*Document section:*
··········
Distributed PostgreSQL on a Google Spanner Architecture – Storage Layer

Karthik Ranganathan

Founder & CTO

In this post, we’ll dive into the architecture of the distributed storage layer of YugabyteDB, which is inspired by Google Spanner’s design. Our subsequent post covers the Query Layer, where the storage layer meets PostgreSQL as the SQL API. Finally, here is a follow-up post that highlights the key technical challenges we faced while engineering a distributed SQL database like YugabyteDB.

Logical Architecture

YugabyteDB is comprised of two logical layers, each of which is a distributed service that runs on multiple nodes (or pods in case of Kubernetes).

Yugabyte Query Layer (YQL) forms the upper layer of YugabyteDB that applications interact with using client drivers. YQL deals with the API specific aspects (such as query compilation, data type representations, built-in functions and more). It is built with extensibility in mind, and supports two APIs, namely Yugabyte SQL or YSQL (PostgreSQL compatible) and Yugabyte Cloud QL or YCQL (with Cassandra QL roots).

DocDB, a Google Spanner-inspired high-performance distributed document store, serves as the lower layer. It offers strong consistency semantics including single-row linearizability as well as multi-row ACID transactions (with snapshot isolation currently and serializable isolation in the near future). It is highly resilient to various kinds of failures, having successfully undergone Jepsen testing recently (stay tuned for an official announcement soon).
··········
*Goal:*
Reproduce the passage of the post on distributed PostgreSQL storage that begins with the words "Distributed PostgreSQL on" and ends with "case of Kubernetes).", swapping "YugabyteDB" for "YBDB". The material that comes next is separate from the post on distributed PostgreSQL storage.

*Information provided:*
··········
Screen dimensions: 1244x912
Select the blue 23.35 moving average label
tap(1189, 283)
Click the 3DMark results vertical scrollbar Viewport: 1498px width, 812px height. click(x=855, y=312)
··········
*Answer to the task:*
Distributed PostgreSQL on a Google Spanner Architecture – Storage Layer

Karthik Ranganathan

Founder & CTO

In this post, we’ll dive into the architecture of the distributed storage layer of YBDB, which is inspired by Google Spanner’s design. Our subsequent post covers the Query Layer, where the storage layer meets PostgreSQL as the SQL API. Finally, here is a follow-up post that highlights the key technical challenges we faced while engineering a distributed SQL database like YBDB.

Logical Architecture

YBDB is comprised of two logical layers, each of which is a distributed service that runs on multiple nodes (or pods in case of Kubernetes).